By analyzing three years of data from 40 three-component long operating stations and ocean wave height, we find that DF microseismic energy level and its frequency extent mainly controlled by the ocean wave height and winter storms. Most of the stations in the northern and southern hemispheres have high energy level and wide frequency extent in winter and low energy level and narrow frequency extent in summer consistent with the high ocean wave height time in the north Pacific, north Atlantic, and the southern ocean, respectively. The time of high wave height in the Arabian sea is different from that in other oceans, which causes the DF microseismic energy of stations around the Arabian sea to be more affected by this sea area than by the north Pacific and north Atlantic. The station near the Arabian sea has DF low energy level and narrow frequency extent in winter which is opposite from other stations in the northern hemisphere. Due to the high wave height through the whole year in the southern ocean, the station closes to this ocean area does not have a clear seasonal variation of DF microseismic energy and frequency extent. Even the north Pacific, north Atlantic, and southern ocean control the DF energy in time scale, the direction of the peak DF microseismic energy does not point to the high wave height area but points to the nearby coast region.
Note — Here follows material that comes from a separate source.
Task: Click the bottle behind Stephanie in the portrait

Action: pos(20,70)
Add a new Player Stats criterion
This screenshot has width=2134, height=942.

The polarization information suggests that the DF microseismic energy comes from the nearby coast area. As DF microseism is mainly radiated as Rayleigh wave, its energy attenuates very quick when it travels through shoreline to the continent crust. The stations from the middle of the Atlantic to the central of Eurasia plate give a quality factor Q of about 83. Owing to the same reason, short period DF energy decays faster than the long period one. We observe a lower energy level of SPDF (short period DF) than that of LPDF (long period DF) for the continent stations however a reversed situation for the island stations.

Microtremor is mainly generated by the ocean for the island station with elevation close to or equal to the sea level and attenuates pretty quick with increasing the station elevation. Anthropogenic activity is another major source of microtremor, which has diurnal, weekly, and annual variations.